Offenbar will Bosch verhindern, dass die Forderung nach Bestrafung der Schuldigen im Dieselbetrug immer neue Nahrung erhält. Weil damit Bosch selbst in die Schusslinie gerät. In der Zwischenzeit rühmt sich Bosch Bamberg für den Abschluss eines sogenannten Beschäftigungssicherungsvertrags. Von der Werkleitung über den Betriebsrat bis hin zur Stadtspitze wird dieser Abschluss in den höchsten Tönen gelobt.

 

Wir wollten wissen, wie denn die Kolleginnen und Kollegen selbst darüber denken.

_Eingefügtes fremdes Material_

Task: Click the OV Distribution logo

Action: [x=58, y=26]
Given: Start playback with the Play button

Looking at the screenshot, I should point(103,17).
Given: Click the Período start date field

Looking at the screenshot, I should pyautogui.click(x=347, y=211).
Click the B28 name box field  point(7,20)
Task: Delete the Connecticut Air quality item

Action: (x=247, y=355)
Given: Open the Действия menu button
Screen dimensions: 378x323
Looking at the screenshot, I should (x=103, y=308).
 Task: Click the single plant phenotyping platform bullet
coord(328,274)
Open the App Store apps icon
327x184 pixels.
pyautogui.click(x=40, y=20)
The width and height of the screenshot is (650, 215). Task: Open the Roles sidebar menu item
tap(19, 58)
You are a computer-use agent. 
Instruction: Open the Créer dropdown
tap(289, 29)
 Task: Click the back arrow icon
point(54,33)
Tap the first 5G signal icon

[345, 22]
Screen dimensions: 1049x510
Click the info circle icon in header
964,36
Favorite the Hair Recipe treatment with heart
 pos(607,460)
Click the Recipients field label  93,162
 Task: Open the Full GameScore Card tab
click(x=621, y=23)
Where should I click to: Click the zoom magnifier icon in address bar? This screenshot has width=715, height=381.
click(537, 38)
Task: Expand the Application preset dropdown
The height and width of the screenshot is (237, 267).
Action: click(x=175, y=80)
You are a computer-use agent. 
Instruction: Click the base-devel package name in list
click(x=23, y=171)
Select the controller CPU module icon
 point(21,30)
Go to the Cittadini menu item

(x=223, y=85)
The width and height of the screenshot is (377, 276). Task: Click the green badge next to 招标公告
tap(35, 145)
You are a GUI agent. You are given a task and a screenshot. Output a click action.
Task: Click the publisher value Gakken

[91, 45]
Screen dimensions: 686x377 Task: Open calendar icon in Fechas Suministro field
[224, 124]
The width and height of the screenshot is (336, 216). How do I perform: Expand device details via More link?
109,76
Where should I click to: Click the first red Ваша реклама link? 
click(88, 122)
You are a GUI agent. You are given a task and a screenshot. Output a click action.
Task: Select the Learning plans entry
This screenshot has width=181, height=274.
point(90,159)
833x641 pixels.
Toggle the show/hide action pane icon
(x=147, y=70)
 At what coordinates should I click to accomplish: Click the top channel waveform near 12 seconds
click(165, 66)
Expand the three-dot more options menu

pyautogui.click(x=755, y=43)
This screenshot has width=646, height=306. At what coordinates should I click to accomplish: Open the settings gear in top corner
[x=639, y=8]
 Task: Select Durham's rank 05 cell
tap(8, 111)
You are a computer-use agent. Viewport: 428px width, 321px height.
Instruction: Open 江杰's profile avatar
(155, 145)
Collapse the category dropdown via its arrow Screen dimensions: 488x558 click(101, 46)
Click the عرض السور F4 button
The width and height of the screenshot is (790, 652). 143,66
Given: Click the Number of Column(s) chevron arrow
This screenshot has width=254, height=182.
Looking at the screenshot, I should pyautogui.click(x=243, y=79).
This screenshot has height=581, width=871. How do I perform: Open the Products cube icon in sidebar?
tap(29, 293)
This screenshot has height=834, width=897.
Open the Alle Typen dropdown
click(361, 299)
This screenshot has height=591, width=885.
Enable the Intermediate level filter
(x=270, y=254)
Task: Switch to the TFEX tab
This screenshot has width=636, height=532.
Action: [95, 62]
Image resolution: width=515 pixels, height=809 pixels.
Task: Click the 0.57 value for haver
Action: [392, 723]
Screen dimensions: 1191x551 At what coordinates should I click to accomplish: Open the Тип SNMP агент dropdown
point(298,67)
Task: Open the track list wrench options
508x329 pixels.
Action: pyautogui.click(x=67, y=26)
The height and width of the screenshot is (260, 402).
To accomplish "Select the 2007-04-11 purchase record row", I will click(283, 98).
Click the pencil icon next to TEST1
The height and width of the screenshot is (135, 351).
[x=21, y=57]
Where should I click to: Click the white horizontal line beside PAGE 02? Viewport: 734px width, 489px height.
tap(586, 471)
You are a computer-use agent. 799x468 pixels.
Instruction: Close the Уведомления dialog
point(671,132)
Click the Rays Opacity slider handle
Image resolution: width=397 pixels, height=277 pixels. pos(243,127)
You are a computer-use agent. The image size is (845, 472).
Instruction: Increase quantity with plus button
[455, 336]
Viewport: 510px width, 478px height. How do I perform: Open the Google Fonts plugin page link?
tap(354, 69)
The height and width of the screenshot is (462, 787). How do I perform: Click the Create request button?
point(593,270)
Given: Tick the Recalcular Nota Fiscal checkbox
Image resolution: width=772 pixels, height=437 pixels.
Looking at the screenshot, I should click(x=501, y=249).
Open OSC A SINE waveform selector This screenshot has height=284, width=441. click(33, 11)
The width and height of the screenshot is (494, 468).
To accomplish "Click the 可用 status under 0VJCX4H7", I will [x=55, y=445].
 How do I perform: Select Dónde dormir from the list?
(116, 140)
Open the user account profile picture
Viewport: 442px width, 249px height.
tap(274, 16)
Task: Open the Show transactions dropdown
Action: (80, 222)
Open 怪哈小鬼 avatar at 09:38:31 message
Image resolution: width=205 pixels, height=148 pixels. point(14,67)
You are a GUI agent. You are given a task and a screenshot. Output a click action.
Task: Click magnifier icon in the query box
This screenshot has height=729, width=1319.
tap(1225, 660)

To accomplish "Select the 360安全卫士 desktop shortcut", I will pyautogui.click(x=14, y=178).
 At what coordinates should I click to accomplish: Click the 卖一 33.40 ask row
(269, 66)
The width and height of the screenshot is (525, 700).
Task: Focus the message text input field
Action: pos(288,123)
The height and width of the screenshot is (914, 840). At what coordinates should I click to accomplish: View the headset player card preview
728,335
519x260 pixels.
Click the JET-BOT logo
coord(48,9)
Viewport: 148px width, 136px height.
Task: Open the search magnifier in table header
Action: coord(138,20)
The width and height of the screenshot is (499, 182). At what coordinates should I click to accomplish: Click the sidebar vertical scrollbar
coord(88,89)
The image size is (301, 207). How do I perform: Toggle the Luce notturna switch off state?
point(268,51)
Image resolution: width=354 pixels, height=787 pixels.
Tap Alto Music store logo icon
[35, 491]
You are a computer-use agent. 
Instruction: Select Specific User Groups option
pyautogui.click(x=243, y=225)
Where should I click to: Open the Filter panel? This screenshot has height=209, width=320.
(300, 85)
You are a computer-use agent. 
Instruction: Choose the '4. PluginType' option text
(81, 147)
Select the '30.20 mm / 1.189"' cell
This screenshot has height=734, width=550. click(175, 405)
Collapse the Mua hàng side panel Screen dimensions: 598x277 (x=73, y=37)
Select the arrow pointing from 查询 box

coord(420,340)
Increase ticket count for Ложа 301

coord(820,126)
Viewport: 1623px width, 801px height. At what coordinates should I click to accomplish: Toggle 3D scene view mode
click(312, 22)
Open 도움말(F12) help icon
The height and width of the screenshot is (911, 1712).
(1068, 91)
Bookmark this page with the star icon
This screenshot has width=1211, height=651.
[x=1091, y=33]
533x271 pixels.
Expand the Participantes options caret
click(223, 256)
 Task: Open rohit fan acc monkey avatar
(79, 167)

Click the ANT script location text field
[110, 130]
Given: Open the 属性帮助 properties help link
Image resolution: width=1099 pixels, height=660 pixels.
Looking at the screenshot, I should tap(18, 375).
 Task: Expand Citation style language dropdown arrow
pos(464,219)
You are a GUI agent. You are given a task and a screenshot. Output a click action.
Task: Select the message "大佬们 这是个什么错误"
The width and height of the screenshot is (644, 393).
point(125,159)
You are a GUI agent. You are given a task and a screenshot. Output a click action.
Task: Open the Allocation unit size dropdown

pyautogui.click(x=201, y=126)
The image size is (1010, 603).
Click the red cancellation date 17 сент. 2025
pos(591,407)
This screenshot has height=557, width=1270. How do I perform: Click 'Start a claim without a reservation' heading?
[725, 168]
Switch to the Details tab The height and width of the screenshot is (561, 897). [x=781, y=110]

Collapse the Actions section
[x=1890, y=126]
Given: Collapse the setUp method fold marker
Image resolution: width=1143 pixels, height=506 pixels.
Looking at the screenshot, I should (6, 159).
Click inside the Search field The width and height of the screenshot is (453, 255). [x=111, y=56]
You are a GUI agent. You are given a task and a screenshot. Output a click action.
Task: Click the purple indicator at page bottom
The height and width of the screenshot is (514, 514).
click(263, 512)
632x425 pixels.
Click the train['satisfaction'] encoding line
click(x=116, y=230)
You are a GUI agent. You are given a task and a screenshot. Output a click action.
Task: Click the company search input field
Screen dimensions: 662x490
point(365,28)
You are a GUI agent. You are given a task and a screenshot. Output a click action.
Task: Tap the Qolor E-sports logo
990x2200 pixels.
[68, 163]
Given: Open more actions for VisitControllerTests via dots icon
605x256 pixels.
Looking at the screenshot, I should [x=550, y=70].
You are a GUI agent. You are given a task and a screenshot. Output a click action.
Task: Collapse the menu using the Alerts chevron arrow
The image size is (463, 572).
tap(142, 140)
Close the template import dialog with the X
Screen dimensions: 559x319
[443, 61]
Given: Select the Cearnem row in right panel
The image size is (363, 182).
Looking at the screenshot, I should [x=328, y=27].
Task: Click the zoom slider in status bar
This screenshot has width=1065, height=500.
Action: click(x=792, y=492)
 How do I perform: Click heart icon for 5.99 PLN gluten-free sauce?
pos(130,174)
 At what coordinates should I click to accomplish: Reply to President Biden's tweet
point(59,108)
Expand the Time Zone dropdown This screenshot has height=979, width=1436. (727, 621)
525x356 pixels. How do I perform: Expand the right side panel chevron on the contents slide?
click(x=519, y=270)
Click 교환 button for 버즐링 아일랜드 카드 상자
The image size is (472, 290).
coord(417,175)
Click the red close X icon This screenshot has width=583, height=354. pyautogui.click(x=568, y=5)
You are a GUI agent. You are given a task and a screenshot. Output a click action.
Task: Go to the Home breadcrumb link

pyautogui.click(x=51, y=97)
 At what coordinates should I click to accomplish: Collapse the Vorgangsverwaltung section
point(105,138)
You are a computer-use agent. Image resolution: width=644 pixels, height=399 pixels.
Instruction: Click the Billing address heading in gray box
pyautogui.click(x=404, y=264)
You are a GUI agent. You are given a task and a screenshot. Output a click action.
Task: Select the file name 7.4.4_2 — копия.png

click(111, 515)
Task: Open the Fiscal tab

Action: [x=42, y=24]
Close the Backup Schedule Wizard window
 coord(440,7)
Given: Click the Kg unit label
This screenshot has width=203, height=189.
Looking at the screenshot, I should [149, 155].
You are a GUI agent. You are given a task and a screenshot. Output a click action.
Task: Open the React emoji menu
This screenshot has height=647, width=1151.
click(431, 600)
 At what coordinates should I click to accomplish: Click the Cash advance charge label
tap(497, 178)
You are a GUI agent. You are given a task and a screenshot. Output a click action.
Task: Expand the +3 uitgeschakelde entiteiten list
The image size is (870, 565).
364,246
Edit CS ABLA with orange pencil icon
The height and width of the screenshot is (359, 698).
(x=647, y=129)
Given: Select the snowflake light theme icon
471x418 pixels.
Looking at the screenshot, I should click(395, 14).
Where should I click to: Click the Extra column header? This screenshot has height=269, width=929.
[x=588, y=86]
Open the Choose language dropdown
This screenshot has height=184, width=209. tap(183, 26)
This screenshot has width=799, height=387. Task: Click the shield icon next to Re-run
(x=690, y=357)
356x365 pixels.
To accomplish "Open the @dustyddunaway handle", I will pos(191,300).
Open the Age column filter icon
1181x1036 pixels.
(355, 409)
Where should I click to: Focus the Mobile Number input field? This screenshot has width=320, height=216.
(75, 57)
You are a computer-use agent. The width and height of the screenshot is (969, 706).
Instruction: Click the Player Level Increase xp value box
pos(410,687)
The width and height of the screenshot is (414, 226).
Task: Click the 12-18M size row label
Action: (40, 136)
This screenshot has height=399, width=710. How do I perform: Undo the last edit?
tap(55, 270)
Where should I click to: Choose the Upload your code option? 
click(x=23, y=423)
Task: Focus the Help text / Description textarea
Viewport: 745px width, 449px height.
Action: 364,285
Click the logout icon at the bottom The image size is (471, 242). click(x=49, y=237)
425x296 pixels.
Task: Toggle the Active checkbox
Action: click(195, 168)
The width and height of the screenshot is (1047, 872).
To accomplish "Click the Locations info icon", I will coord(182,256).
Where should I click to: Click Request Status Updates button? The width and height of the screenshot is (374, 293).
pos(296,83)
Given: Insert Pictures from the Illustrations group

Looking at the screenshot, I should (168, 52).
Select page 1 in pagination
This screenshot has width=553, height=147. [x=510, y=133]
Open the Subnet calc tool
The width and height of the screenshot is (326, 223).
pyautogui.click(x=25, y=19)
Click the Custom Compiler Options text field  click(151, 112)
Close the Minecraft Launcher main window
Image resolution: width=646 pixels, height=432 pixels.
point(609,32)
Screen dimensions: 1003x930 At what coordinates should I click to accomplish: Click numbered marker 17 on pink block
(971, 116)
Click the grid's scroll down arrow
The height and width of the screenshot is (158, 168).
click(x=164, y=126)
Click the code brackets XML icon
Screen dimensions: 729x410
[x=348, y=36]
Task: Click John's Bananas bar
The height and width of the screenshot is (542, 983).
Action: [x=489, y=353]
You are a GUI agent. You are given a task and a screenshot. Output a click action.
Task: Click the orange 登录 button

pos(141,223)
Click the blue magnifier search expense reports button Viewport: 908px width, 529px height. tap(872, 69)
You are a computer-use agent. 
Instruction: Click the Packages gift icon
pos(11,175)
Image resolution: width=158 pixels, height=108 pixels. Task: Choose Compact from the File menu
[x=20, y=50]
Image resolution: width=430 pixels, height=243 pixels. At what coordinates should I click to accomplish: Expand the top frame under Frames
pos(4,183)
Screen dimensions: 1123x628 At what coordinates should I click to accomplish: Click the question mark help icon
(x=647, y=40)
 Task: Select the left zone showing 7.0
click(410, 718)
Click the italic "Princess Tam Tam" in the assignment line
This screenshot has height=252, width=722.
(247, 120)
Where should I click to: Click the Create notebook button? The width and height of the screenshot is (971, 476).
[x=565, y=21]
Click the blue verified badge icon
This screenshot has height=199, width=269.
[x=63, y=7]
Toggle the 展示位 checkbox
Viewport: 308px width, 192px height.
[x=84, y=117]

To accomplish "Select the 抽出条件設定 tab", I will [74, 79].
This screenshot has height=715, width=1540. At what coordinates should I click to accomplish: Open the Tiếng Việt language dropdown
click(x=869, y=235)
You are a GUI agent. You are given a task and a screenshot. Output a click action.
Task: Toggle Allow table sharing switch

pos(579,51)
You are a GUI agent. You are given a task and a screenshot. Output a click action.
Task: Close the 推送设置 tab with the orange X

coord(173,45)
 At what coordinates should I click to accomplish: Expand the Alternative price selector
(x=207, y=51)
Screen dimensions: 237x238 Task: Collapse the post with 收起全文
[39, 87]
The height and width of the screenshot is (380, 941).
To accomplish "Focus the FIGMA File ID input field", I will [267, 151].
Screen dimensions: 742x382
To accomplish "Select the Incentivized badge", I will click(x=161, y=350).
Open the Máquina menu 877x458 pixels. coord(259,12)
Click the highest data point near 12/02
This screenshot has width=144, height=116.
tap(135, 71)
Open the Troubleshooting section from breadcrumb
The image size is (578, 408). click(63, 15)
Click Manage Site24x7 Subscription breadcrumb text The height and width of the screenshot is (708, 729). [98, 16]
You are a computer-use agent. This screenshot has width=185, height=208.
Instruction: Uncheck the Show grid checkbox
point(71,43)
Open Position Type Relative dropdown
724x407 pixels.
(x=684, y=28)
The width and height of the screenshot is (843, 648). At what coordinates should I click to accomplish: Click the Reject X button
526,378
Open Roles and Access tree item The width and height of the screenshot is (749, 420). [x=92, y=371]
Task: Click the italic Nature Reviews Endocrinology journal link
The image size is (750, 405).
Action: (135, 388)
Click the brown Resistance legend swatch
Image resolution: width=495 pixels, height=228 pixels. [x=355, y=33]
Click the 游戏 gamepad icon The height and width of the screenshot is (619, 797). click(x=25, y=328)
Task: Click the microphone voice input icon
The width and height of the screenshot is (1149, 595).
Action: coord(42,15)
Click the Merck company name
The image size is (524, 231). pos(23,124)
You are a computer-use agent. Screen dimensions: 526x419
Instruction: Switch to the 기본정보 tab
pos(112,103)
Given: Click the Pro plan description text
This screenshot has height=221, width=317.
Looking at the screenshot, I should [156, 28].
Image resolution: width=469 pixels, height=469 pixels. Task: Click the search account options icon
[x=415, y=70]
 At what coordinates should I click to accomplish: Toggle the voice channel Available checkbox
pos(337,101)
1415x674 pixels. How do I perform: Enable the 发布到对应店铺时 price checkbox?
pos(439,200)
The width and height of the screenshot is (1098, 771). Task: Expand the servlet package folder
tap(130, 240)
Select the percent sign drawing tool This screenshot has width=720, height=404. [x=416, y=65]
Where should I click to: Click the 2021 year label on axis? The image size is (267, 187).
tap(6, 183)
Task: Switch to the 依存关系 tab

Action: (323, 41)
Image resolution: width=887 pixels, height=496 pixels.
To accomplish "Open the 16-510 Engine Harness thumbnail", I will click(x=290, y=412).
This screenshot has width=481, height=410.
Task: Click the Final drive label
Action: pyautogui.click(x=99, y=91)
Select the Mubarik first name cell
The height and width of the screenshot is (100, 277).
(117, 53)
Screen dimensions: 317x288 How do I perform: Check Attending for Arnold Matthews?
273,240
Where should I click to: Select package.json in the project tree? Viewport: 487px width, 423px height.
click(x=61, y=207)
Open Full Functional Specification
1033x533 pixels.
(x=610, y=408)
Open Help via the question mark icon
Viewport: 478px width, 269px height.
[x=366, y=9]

Sind sie wirklich so hellauf begeistert über einen Vertrag, der ihnen eine Arbeitszeitverkürzung von 10 Prozent bei Lohnverlust abverlangt und gleichzeitig für Ruhe im Betrieb für die Vernichtung von 1000 bis 2000 Arbeitsplätzen bis 2026 sorgen soll? Im Gespräch vor dem Tor haben wir sehr viele nachdenkliche Reaktionen erfahren.

 

"Ja, irgendwie hoffe ich darauf, ich weiß aber auch, dass das am meisten Bosch nützt und nicht uns. Und wer weiß, wie es weiter geht. Das ist nicht das Ende der Fahnenstange. Es wird doch überall abgebaut. Die Arbeitsplätze werden auf alle Fälle der Jugend fehlen." Bis hin zu: "Wenn wir kämpfen, dann müssten wir das wie die Franzosen machen." Wir warben für den Kampf um ein allseitiges und vollständiges gesetzliches Streikrecht und für die Stärkung der MLPD.

 

Genau passend für diese Auseinandersetzung erhielten wir Mitte Dezember vom Staatsanwalt eine gute Nachricht. Mit Verfügung vom 03.12.2019 war entschieden worden, dass das Ermittlungsverfahren wegen Hausfriedensbruchs mangels öffentlichem Interesse nicht aufgenommen werde. Der Antragsstellerin - also der Geschäftsleitung von Bosch Bamberg - stehe der Privatklageweg offen. Das löste bei uns große Freude aus. Ein wichtiger Teilerfolg.
 
Am 24.12. erreichte uns dann vom gleichen Staatsanwalt die Nachricht: "Das obige Ermittlungsverfahren wurde mit Verfügung vom 20.12.2019 wieder aufgenommen." Jetzt lässt sich erahnen, was sich da, für uns verborgen, hinter den Kulissen abgespielt haben könnte. Wer hat da wohl interveniert?

 

Wir sind gespannt, wie es weitergehen wird. Wir sind gut gerüstet und werden auch die Bosch-Belegschaft demnächst darüber informieren.